Your task: Set down the items again, unchanged, starting at the line that contains "The image size is (510, 387)." and running through the end of the items.
Segment Open
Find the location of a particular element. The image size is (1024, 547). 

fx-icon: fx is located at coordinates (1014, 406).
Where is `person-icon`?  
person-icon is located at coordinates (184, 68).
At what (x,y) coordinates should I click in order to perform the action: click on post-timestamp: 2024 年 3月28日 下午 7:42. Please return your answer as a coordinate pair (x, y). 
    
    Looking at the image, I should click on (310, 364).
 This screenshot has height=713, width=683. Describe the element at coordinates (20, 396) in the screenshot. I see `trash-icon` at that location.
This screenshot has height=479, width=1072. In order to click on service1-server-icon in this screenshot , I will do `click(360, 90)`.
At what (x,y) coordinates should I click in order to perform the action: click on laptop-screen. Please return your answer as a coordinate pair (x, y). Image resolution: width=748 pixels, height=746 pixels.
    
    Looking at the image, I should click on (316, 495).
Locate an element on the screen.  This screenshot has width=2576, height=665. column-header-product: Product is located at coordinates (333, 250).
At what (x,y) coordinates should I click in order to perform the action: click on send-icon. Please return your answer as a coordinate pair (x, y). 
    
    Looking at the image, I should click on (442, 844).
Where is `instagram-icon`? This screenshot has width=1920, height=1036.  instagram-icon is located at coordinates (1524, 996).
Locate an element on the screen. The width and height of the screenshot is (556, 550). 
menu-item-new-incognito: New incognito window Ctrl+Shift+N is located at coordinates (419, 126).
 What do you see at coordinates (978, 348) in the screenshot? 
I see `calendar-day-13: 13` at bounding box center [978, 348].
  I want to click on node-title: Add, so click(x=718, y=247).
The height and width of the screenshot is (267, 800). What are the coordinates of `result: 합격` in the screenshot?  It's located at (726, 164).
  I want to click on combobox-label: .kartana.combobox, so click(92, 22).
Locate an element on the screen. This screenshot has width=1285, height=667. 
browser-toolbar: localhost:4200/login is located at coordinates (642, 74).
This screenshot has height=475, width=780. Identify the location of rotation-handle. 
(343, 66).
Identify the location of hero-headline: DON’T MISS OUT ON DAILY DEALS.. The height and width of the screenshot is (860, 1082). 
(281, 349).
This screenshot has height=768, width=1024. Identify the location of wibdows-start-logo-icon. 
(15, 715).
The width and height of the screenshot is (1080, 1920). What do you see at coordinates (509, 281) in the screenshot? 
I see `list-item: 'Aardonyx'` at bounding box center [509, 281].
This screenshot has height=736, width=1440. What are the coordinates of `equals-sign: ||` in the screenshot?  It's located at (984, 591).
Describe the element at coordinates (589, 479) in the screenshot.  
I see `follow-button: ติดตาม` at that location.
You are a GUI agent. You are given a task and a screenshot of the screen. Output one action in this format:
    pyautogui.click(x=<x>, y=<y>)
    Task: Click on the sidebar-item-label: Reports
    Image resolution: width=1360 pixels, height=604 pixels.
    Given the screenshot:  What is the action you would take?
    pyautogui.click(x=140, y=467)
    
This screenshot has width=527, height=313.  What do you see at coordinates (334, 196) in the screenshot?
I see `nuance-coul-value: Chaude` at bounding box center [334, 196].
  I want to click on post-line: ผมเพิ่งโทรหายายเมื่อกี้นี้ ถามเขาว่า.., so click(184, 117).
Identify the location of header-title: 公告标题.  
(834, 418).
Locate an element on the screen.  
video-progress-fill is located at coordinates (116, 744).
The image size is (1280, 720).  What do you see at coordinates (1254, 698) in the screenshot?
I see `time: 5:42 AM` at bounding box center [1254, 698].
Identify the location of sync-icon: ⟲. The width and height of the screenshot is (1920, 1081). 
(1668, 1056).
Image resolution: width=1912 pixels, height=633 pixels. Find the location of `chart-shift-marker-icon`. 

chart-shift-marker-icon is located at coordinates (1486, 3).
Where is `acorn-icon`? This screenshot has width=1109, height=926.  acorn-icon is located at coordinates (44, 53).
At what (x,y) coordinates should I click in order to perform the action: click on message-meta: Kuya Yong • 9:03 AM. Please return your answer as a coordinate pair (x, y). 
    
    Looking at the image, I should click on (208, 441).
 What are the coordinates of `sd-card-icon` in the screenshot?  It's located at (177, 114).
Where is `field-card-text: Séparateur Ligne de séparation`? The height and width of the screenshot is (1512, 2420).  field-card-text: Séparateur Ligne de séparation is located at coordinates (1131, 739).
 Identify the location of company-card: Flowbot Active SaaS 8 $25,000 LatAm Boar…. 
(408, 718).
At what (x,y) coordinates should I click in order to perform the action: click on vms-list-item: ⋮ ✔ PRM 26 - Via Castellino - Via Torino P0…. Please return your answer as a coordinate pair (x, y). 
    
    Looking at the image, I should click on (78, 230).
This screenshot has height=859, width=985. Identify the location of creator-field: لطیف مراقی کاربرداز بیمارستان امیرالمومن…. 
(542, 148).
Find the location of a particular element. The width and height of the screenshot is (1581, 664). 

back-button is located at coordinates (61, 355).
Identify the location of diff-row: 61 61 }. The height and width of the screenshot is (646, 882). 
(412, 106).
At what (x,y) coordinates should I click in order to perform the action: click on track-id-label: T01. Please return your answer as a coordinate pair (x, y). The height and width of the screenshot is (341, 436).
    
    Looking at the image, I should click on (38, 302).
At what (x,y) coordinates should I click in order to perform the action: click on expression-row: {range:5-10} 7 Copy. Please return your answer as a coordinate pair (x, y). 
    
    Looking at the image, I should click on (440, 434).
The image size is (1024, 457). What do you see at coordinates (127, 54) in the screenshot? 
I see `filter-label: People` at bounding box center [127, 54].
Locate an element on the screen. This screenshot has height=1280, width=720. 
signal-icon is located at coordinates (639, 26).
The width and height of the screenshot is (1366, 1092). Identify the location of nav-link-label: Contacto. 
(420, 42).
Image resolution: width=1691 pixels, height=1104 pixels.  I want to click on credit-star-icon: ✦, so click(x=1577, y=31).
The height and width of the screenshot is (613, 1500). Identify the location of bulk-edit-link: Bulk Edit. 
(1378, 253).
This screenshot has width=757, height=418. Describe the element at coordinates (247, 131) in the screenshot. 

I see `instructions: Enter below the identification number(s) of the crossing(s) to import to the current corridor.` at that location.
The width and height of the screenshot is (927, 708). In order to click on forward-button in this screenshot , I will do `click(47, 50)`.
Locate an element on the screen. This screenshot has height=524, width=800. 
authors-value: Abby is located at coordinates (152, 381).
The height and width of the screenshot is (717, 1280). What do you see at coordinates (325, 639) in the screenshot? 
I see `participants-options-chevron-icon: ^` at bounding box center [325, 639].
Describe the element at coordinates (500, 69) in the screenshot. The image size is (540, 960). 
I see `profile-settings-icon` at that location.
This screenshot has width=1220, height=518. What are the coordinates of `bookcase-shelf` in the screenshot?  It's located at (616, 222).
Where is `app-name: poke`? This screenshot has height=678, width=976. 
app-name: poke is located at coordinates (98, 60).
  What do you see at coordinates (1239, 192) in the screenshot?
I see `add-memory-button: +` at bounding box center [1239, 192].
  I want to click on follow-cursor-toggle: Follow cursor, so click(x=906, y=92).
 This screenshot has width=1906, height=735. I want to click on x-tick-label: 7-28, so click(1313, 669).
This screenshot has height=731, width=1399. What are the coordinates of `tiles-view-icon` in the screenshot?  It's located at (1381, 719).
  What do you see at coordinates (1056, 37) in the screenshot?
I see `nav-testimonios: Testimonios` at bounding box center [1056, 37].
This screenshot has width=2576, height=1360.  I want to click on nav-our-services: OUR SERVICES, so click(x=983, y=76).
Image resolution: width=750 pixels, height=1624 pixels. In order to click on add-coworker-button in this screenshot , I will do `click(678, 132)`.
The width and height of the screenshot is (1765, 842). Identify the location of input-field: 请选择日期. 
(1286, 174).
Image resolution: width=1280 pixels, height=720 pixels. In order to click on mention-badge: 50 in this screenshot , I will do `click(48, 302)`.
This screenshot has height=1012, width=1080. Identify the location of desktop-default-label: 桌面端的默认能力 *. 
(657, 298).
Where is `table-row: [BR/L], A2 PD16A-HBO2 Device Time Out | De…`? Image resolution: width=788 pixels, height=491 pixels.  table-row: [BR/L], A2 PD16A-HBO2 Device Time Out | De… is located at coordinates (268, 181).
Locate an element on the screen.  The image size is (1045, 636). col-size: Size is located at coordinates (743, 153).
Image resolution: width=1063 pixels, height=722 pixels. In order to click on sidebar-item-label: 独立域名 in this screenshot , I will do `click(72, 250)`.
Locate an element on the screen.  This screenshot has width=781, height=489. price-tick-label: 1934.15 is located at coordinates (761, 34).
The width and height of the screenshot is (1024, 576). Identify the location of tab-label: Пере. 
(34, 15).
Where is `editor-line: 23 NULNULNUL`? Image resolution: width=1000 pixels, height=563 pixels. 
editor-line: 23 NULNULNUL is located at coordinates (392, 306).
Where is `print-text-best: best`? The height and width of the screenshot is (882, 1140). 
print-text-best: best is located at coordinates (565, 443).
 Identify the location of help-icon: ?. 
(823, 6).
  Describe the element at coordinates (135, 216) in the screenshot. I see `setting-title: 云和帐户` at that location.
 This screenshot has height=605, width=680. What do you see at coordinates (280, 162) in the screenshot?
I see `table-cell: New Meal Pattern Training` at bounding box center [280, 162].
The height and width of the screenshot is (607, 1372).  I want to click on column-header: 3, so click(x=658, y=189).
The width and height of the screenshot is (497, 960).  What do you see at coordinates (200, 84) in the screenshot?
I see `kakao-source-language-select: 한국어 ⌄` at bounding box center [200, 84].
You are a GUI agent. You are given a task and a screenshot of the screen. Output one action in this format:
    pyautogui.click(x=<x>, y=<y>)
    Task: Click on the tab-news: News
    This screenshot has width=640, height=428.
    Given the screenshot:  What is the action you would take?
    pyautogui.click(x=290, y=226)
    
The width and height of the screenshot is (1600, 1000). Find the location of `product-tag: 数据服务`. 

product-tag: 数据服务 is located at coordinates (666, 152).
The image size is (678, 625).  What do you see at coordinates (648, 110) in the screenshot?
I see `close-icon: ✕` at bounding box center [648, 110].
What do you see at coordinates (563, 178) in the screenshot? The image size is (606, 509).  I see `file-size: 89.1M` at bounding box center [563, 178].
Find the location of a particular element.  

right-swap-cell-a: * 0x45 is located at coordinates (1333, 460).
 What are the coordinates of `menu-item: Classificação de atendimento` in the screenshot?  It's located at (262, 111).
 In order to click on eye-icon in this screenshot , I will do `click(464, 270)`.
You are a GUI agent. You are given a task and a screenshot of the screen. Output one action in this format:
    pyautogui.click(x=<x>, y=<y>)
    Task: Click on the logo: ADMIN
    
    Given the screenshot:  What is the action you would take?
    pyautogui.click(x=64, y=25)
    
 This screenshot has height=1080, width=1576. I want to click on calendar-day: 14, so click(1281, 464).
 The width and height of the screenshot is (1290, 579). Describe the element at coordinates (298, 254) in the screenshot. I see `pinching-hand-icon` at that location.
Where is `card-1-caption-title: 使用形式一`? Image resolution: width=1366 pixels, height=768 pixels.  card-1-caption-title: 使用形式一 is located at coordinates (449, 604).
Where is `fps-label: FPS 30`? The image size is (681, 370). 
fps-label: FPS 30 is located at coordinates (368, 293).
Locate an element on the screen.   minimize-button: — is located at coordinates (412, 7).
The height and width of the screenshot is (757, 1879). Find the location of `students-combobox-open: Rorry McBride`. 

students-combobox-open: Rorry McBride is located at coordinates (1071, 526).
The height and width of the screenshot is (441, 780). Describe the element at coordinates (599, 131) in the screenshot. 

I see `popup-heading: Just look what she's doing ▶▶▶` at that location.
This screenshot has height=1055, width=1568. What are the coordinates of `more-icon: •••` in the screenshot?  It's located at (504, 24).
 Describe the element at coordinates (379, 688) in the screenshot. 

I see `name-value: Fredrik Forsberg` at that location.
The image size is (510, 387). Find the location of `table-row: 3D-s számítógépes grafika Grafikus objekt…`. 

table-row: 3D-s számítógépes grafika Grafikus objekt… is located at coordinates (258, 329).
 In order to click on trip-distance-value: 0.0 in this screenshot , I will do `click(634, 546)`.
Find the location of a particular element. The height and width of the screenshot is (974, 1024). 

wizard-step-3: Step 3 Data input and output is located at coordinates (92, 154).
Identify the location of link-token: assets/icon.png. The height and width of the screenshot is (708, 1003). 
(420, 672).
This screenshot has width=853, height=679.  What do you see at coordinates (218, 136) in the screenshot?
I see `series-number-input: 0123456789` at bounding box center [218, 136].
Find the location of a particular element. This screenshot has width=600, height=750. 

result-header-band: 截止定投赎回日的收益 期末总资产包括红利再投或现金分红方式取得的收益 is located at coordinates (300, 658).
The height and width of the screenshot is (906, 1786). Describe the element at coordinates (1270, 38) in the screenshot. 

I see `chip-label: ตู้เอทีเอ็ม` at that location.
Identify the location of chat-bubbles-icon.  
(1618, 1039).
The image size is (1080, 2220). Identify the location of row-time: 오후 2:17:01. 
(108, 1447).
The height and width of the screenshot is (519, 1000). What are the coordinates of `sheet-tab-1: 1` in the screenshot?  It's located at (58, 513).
Segment Closed
Task response:
The image size is (510, 387). Find the location of `table-row: 3D-s számítógépes grafika Grafikus objekt…`. 

table-row: 3D-s számítógépes grafika Grafikus objekt… is located at coordinates (258, 329).
 In order to click on trip-distance-value: 0.0 in this screenshot , I will do `click(634, 546)`.
Find the location of a particular element. The height and width of the screenshot is (974, 1024). 

wizard-step-3: Step 3 Data input and output is located at coordinates (92, 154).
Identify the location of link-token: assets/icon.png. The height and width of the screenshot is (708, 1003). 
(420, 672).
This screenshot has width=853, height=679.  What do you see at coordinates (218, 136) in the screenshot?
I see `series-number-input: 0123456789` at bounding box center [218, 136].
Find the location of a particular element. This screenshot has width=600, height=750. 

result-header-band: 截止定投赎回日的收益 期末总资产包括红利再投或现金分红方式取得的收益 is located at coordinates (300, 658).
The height and width of the screenshot is (906, 1786). Describe the element at coordinates (1270, 38) in the screenshot. 

I see `chip-label: ตู้เอทีเอ็ม` at that location.
Identify the location of chat-bubbles-icon.  
(1618, 1039).
The image size is (1080, 2220). Identify the location of row-time: 오후 2:17:01. 
(108, 1447).
The height and width of the screenshot is (519, 1000). What are the coordinates of `sheet-tab-1: 1` in the screenshot?  It's located at (58, 513).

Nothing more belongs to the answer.